Sarda highlighted two case studies: one of riverine areas in and around Houston, where flood mitigation saved $325 million in potential losses from Hurricane Harvey, and one of the Drew Valley-Brookhaven watershed area of DeKalb County, Georgia, where citizens demanded action after damaging rains in 2003. County commissioners responded with a plan—largely supported with Federal Emergency Management Agency (FEMA) grants in addition to a stormwater utility fee—to remove repeatedly flooded homes, upsize culverts, and build a community detention pond.
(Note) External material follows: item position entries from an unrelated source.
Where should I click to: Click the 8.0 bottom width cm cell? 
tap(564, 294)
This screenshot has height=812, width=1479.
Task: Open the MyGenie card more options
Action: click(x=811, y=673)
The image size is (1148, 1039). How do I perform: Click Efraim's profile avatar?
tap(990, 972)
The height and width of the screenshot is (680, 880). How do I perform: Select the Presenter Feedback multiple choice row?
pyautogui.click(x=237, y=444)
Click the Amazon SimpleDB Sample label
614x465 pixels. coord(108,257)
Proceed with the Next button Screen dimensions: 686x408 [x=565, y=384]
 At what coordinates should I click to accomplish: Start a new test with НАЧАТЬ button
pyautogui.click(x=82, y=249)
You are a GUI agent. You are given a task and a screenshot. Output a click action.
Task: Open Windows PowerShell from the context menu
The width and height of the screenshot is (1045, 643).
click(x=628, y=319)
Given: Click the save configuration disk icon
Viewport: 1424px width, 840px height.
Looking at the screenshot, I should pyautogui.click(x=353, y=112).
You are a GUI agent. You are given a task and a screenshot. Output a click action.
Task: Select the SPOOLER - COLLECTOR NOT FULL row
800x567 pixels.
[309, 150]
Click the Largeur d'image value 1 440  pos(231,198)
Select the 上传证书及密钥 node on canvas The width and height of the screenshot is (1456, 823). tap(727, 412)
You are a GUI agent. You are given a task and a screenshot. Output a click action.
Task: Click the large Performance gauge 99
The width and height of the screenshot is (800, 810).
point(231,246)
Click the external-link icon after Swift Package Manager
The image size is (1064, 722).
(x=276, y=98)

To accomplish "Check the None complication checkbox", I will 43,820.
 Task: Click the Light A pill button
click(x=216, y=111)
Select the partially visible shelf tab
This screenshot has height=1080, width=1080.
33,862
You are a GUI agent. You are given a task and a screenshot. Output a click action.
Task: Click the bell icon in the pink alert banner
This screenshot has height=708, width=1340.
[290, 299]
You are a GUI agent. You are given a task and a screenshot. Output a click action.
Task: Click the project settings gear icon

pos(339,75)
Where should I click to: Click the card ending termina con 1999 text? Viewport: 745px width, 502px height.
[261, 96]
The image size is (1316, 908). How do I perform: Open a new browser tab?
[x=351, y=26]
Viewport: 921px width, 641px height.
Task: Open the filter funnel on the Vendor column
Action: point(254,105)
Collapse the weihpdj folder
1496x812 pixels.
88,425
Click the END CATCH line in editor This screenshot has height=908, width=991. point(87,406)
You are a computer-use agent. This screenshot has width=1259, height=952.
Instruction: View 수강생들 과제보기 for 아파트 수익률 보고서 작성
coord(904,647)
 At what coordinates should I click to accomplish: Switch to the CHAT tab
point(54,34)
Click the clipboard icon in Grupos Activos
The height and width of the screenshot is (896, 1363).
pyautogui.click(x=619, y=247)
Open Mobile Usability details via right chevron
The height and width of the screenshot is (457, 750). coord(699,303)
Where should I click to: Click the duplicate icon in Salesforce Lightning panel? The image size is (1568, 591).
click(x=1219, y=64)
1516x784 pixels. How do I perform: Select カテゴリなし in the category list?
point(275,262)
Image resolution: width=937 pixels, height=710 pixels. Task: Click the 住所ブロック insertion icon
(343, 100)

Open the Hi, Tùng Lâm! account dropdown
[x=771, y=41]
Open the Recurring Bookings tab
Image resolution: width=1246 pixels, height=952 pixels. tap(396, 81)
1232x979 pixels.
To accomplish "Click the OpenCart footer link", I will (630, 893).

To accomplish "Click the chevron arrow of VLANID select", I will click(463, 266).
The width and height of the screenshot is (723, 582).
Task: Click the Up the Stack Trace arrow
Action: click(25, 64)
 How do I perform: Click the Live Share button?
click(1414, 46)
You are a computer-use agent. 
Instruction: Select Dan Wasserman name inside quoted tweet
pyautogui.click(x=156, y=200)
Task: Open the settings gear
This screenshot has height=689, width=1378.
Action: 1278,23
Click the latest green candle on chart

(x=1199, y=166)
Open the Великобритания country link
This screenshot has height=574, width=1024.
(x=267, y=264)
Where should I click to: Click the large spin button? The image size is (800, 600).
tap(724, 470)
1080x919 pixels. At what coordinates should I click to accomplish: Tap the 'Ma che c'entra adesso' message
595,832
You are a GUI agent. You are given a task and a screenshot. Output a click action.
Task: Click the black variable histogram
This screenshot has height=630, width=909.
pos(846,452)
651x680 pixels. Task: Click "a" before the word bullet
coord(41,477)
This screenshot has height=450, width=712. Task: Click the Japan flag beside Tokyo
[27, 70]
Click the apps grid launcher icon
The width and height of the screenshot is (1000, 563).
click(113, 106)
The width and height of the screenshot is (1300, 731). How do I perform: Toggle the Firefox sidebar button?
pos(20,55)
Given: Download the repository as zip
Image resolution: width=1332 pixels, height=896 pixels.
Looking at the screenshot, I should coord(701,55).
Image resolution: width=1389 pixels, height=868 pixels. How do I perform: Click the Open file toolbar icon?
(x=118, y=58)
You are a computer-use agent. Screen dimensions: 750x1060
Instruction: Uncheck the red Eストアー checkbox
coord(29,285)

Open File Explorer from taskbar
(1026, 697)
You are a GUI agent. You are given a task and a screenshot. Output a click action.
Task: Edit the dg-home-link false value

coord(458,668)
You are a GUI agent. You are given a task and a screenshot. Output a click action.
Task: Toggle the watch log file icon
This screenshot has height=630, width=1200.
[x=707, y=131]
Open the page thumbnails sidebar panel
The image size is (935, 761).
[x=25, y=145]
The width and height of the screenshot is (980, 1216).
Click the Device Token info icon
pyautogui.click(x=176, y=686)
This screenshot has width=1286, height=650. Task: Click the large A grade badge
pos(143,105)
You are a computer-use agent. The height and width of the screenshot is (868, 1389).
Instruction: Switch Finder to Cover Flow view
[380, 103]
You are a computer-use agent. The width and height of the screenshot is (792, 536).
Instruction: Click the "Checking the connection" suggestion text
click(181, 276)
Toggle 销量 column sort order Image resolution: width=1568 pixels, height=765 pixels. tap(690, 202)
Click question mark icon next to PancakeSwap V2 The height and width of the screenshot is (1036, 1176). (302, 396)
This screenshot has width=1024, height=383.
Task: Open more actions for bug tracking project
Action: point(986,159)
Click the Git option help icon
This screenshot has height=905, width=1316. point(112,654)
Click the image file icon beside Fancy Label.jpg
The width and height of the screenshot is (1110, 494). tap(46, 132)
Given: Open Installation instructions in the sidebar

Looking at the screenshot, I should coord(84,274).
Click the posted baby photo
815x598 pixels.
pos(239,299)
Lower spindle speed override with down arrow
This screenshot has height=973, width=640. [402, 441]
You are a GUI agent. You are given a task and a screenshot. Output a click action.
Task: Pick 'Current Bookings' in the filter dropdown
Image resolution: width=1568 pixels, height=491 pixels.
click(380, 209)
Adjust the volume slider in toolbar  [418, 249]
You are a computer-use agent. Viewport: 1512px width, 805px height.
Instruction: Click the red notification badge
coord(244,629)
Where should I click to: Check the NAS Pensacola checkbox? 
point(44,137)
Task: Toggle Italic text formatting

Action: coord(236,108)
The pond accounted for an estimated $826,000 in avoided losses when a major storm hit in September 2009.

Sharon Weston Broome, mayor of Baton Rouge, Louisiana—who also co-chairs the Mississippi River Cities and Towns Initiative (MRCTI), an association of 96 mayors in 10 states—explained that a 1,000-year deluge in 2016 devastated Baton Rouge with “more water in 74 hours than flowed through the Mississippi in 17 days.” The city responded by creating a stormwater master plan to help mitigate future flooding. It has led to two major flood mitigation projects: a 12-mile Comite River diversion canal and a $255 million project spanning five tributaries to help reduce overflow from the Comite and prevent backwater flooding along the eastern border of Baton Rouge.